Доктор Мясников не знает, какие вопросы задаст аудитория, но готов спонтанно ответить на любой. Фото предоставлено пресс-службой «М-продакшн»
Два нереальных желания одолевают зрителей программы «О самом главном» («Россия»), когда ее ведет харизматичный и неординарный доктор Мясников: «Вот бы все врачи были такими!» и «Вот бы попасть к нему на прием!». И дело не в том, что доктор Мясников стал для зрителей переводчиком с медицинского на человеческий – мы не привыкли к подобной компетентности, помноженной на честность. В своих книгах и выступлениях Мясников категорически утверждает, что если лекарство рекламируют, значит, оно не работает, что 80% оборота лекарств в России – это липа. И что такая реклама является позором для страны. Обозреватель «НГ-антракта» Вера ЦВЕТКОВА встретилась и поговорила с Александром МЯСНИКОВЫМ.
– Александр, понятно, что сериал «Доктор Хаус» – чистейшая фантастика, а сериал «Скорая помощь» похож на правду? Спрашиваю вас, как очевидца, много лет проработавшего в клинике скорой помощи в Бруклине и как члена Американской медицинской ассоциации.
– Да, похож; ну, крови на экране поменьше. В американской скорой работаешь на рефлексах, даже не привлекая головы, на уровне спинного мозга, на тех знаниях, которые в тебя забили. Все делается по стандартам и рассчитано по минутам. И если ты вернулся, например, из недельного отпуска – никто тебя сразу к работе не допустит: дается день на вживание, вхождение в ритм.
– Невероятно: работать в развитой продвинутой медицине – и вернуться в здешнюю пещерную! Почему вы вернулись?

* Раздел набора данных
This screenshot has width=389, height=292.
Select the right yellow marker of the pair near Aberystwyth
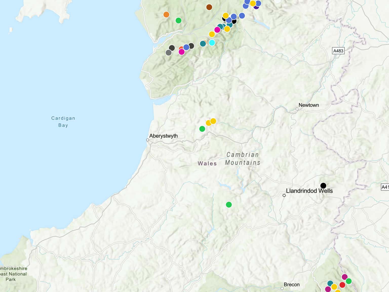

* Что сделать
(1) Определите, согласуется ли с интервью с доктором Мясниковым каждое утверждение: (a) Мясников много лет работал в клинике скорой помощи в Бруклине; (b) по словам Мясникова, в сериале «Скорая помощь» крови на экране больше, чем в жизни; (c) в американской скорой врача после недельного отпуска сразу допускают к работе. На каждое утверждение ответьте «да» или «нет» и приведите решающие слова текста в кавычках.
(2) Допишите интервью с доктором Мясниковым, продолжив его с того места, где оно обрывается.

* Ответы к заданиям
(1)
(a) Да: «много лет проработавшего в клинике скорой помощи в Бруклине».
(b) Нет: «ну, крови на экране поменьше».
(c) Нет: «никто тебя сразу к работе не допустит».

(2)
– Там очень зарегулированный мир. Ты приезжаешь в 6 утра на работу, паркуешься на верхней стоянке и в 10 вечера уезжаешь. И так день за днем, год за годом. Я говорил коллегам: «Смотрите, ваша жизнь так и пройдет в этих четырех стенах, в этом кабинете, в этом коридоре без окон. Не важно, в какой временной точке ваша жизнь оборвется – вы уже умерли, а я еще порыпаюсь». Вот и рыпаюсь до сих пор... Знаете, я везде пожил, в 80-х годах в Африке (поехал врачом геологической группы, где мы, бывало, и под обстрелы попадали), потом в Европе – знакомый, став послом, позвал врачом российского посольства во Франции.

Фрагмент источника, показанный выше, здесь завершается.